---- EXERCISE DATA

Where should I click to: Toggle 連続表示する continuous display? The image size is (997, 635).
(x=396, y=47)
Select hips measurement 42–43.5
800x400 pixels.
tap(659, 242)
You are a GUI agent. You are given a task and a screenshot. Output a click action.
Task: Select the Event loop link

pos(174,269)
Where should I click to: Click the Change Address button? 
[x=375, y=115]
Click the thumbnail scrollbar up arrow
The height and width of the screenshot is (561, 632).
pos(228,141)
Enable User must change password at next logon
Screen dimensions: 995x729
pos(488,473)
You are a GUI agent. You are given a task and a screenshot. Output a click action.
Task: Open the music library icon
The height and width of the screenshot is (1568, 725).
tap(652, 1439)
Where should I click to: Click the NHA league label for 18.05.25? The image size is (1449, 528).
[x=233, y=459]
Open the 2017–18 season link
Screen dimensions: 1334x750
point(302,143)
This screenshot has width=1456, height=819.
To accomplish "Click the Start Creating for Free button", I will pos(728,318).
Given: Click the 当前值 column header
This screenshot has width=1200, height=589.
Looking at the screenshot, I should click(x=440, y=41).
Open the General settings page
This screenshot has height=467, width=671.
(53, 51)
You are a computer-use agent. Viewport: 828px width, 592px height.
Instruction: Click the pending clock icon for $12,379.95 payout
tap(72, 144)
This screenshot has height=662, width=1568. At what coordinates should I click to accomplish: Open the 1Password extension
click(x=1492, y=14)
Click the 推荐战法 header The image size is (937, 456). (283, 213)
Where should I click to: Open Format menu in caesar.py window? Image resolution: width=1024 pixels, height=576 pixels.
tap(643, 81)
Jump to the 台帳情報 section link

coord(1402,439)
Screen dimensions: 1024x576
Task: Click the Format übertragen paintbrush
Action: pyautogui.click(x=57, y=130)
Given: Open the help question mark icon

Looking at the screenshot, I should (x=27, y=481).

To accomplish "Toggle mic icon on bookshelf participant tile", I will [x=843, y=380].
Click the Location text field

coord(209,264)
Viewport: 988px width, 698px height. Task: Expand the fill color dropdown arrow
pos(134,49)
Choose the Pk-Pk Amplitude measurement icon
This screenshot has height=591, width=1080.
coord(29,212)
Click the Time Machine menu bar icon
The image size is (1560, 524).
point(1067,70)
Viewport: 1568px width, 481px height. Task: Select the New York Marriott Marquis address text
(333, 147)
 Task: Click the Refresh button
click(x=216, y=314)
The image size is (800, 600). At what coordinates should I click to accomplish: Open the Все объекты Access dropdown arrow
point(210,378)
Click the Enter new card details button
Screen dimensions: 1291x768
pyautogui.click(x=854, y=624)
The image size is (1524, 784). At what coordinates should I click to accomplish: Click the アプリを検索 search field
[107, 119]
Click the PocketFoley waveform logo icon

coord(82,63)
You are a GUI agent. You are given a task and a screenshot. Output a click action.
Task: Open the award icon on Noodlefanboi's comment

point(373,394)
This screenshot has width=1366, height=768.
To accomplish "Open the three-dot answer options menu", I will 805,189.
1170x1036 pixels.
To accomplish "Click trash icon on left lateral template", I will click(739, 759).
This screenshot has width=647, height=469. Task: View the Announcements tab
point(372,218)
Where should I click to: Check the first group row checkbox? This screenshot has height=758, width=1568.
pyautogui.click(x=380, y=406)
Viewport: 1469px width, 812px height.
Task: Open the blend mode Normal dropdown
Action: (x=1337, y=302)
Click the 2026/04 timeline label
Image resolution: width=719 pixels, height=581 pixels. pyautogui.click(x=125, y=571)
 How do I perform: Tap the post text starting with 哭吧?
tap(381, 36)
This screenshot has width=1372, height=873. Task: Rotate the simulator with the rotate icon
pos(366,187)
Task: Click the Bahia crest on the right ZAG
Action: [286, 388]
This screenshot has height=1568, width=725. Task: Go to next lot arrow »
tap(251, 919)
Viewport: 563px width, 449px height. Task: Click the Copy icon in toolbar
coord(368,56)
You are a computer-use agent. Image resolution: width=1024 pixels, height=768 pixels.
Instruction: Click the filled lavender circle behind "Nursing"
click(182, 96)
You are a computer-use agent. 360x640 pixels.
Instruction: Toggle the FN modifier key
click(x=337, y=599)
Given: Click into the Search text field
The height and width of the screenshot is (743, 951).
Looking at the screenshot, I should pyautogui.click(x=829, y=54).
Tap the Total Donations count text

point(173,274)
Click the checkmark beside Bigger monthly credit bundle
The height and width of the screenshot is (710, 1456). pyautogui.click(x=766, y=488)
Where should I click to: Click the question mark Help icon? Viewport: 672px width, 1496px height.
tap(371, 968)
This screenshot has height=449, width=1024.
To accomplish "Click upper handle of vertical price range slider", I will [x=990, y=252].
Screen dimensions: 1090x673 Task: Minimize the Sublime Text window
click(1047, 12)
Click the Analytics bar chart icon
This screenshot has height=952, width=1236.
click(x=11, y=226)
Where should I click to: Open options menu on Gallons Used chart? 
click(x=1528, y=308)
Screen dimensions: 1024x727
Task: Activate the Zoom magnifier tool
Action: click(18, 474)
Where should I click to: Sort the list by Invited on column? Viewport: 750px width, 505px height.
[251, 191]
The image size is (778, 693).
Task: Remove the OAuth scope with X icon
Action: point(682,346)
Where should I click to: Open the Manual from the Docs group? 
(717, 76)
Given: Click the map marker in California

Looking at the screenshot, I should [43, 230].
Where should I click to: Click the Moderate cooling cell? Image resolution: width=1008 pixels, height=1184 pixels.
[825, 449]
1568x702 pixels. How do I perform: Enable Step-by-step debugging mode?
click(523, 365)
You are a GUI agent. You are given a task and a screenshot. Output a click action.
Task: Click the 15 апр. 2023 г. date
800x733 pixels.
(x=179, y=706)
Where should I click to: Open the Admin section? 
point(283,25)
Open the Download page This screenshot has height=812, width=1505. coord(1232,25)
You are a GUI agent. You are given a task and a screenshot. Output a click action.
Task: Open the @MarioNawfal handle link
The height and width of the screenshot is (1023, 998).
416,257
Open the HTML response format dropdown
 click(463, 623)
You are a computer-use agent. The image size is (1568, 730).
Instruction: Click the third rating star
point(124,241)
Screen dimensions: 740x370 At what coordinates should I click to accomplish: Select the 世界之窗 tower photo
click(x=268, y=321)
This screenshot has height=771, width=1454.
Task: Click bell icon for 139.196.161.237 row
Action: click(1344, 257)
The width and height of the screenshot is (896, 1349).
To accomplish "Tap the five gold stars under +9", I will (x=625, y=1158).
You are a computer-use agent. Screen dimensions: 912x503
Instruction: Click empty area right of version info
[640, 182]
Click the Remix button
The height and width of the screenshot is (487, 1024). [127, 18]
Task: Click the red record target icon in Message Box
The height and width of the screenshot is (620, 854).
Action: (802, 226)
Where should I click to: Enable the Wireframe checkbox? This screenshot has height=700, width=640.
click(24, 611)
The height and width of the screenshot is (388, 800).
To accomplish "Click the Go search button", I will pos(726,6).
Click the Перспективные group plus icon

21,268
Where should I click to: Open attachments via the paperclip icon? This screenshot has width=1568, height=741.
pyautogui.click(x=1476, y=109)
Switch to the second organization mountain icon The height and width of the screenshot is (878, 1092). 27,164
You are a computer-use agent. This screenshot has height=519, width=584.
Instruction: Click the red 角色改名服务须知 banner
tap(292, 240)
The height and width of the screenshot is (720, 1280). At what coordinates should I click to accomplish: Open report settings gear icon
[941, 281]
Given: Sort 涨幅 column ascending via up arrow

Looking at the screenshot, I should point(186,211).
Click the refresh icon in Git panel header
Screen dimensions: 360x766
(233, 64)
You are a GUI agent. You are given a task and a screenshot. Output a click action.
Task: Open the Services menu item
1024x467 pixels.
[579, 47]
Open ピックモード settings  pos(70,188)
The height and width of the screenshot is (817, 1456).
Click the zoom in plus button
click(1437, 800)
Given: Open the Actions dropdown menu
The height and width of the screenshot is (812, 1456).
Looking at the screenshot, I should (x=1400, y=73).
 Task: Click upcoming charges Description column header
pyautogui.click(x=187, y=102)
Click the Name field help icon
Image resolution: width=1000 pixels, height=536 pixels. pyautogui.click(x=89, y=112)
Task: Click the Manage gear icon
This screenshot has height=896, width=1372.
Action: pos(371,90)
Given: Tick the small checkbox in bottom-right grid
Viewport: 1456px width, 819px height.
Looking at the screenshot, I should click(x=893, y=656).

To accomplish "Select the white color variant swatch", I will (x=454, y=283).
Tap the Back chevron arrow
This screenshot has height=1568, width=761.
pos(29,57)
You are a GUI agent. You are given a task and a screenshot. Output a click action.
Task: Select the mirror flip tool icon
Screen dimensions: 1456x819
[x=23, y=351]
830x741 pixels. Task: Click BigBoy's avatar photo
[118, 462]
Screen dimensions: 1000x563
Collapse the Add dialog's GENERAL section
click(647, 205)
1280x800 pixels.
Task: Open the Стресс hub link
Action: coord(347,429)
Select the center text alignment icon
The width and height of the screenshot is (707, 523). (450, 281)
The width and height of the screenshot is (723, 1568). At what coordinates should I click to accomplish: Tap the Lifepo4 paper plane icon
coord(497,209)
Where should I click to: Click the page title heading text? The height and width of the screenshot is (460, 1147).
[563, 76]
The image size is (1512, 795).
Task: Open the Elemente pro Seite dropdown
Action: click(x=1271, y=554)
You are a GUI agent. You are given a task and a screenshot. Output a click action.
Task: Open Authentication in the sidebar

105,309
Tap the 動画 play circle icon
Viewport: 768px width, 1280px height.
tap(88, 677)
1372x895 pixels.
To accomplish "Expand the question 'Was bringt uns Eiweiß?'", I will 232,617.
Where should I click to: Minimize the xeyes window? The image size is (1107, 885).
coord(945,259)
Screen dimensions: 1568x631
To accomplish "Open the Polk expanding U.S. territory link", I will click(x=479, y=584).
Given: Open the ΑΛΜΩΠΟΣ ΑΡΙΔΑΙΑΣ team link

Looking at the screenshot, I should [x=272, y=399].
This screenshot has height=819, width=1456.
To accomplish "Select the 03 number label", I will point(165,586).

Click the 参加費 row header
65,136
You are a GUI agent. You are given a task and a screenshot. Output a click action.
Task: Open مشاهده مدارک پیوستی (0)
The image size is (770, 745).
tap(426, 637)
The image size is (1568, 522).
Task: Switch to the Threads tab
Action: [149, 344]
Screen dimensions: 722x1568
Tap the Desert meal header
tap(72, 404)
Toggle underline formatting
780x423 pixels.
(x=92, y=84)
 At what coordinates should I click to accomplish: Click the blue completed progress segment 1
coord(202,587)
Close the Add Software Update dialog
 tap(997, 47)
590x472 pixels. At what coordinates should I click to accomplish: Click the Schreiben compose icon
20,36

--------

- WORK TO DO: Reproduce the data verbatim, beginning with the first line and stopping after the line that contains "tap(652, 1439)".

- TASK RESPONSE:
Where should I click to: Toggle 連続表示する continuous display? The image size is (997, 635).
(x=396, y=47)
Select hips measurement 42–43.5
800x400 pixels.
tap(659, 242)
You are a GUI agent. You are given a task and a screenshot. Output a click action.
Task: Select the Event loop link

pos(174,269)
Where should I click to: Click the Change Address button? 
[x=375, y=115]
Click the thumbnail scrollbar up arrow
The height and width of the screenshot is (561, 632).
pos(228,141)
Enable User must change password at next logon
Screen dimensions: 995x729
pos(488,473)
You are a GUI agent. You are given a task and a screenshot. Output a click action.
Task: Open the music library icon
The height and width of the screenshot is (1568, 725).
tap(652, 1439)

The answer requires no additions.